“Just let go let His love wrap around you; And hold you close; Get lost in the surrender; Breathe it in until your heart breaks; Then exhale”
~ “Exhale” by Plumb
Every year we have an annual health assessment at work, and every year without fail I get the same feedback. Blood work- exceptional; daily habits (drinking smoking, not punching people, etc.)- exceptional; sleep habits…. AT RISK!! You may remember me mentioning in a previous post consulting with a sleep coach on how to improve my sleep patterns. Well here is the biggest opportunity I have with sleep… I don’t do it!! Ding ding ding I think we found the problem, but why? Why don’t I sleep? What’s keeping me from my soft comfy beautiful bed at home or the always fresh bouncy hotel mattresses??? My mind!!

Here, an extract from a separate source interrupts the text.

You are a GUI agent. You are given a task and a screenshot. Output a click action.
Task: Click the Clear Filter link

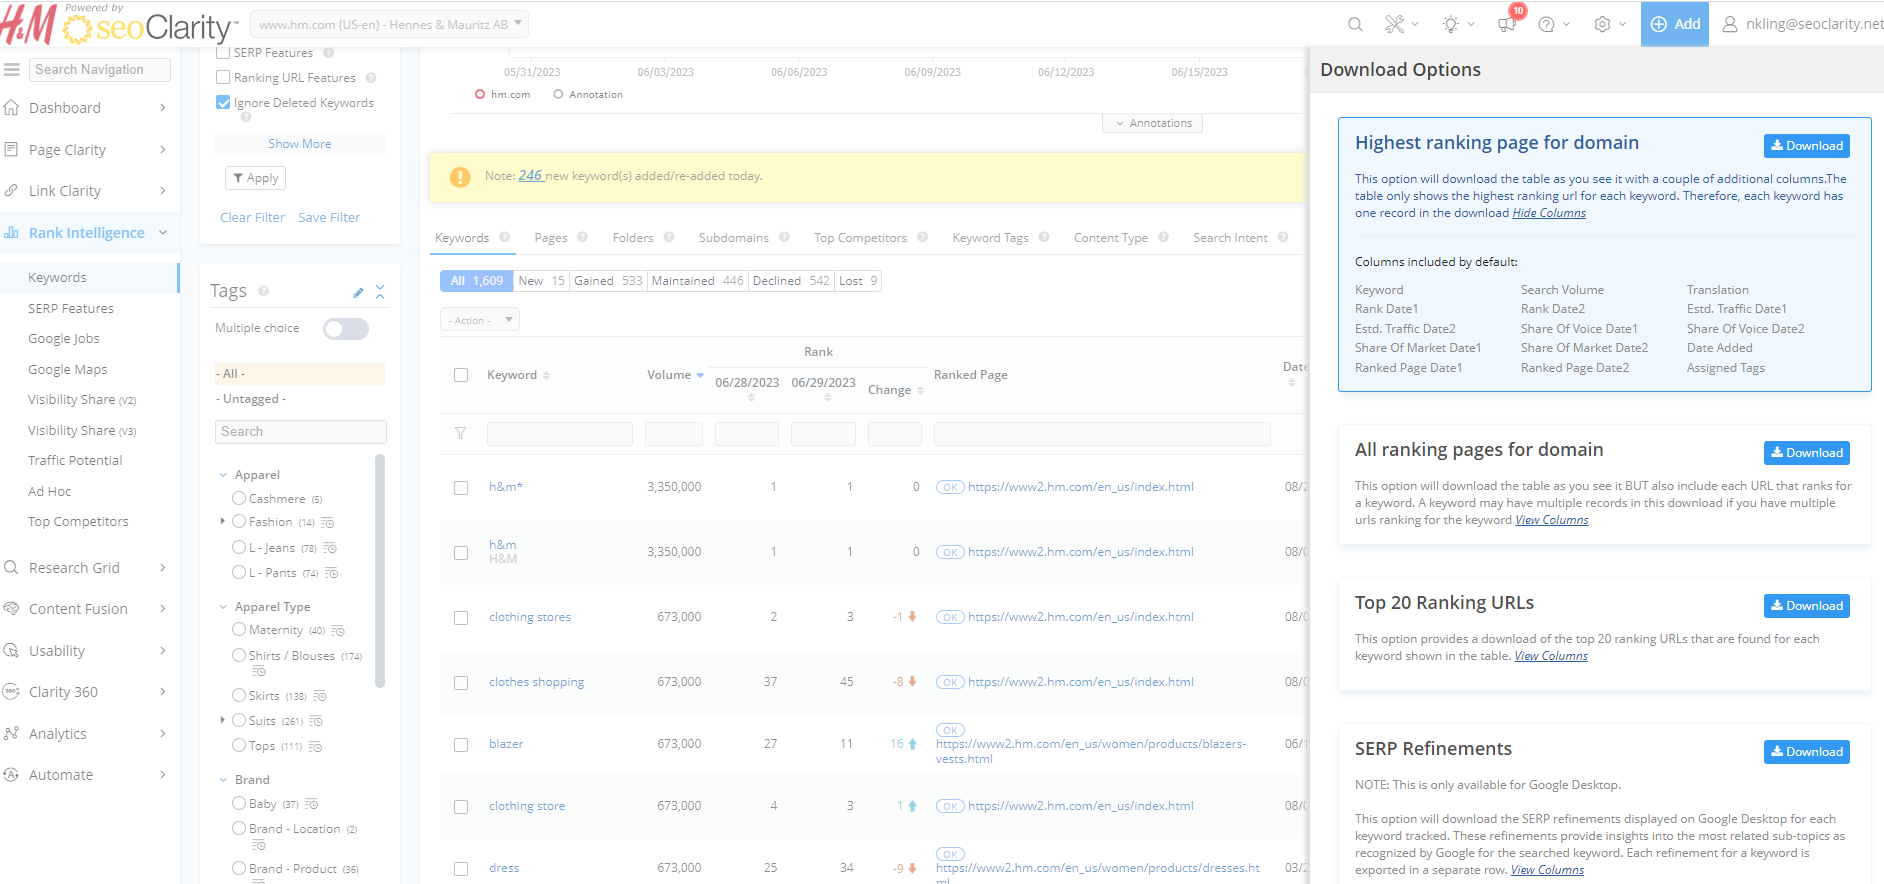click(252, 217)
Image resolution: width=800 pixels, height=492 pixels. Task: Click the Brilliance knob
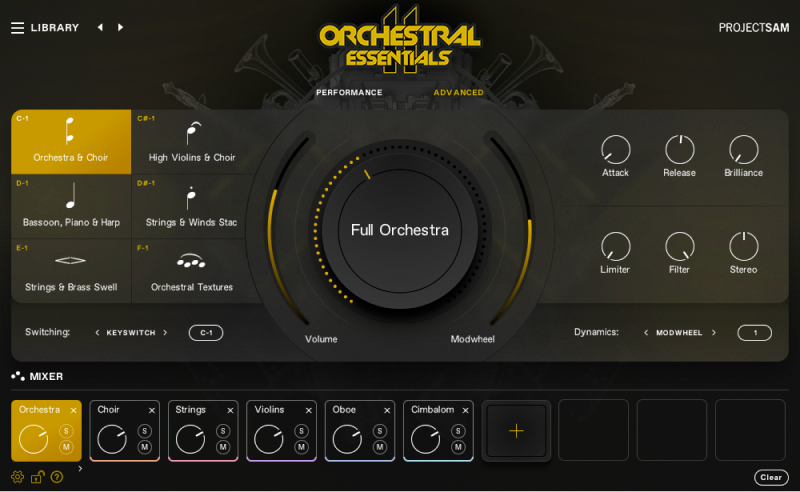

How many times do you find yourself just screaming at yourself STOP THINKING!!! SHUT IT DOWN!! I do this on a second by second basis. My mind is constantly thinking of the next thing, and the worst is when I have a self-induced moment of anxiety where I feel like I just have to keep going, and I can’t stop to eat or… breathe… it’s at that moment that I usually look up and… EXHALE. I have stressed myself out so much that I forgot to breathe…
This is during my waking moments, but at night, I find I stress sleep, so compound my stress from the day to my sleep at night, and the whole breathing thing becomes even more of a struggle. I wake myself up in the middle of the night to breathe! That’s not a healthy way to live, so what’s the solution? How do I continuously break this daily cycle of not breathing and holding on to every single stressor and every single moment??
In order to embrace each moment we have to live in each moment then release each moment to embrace the next one. The crazy thing about “each moment” is there are good and bad ones, and the bad ones are what I inadvertently tend to dwell on. When you dwell, you hold on to that moment and don’t make room for what’s coming next. The key is to remember that it’s ok to not be ok… but it’s not ok to let that negativity define your moment. It is ok to stop for 30 seconds to…. EXHALE, release that moment, and make room for the next. Take a page from my constantly growing book of things learned… just breathe… you’ll find you can actually live in the moment instead of being stressed by the moment.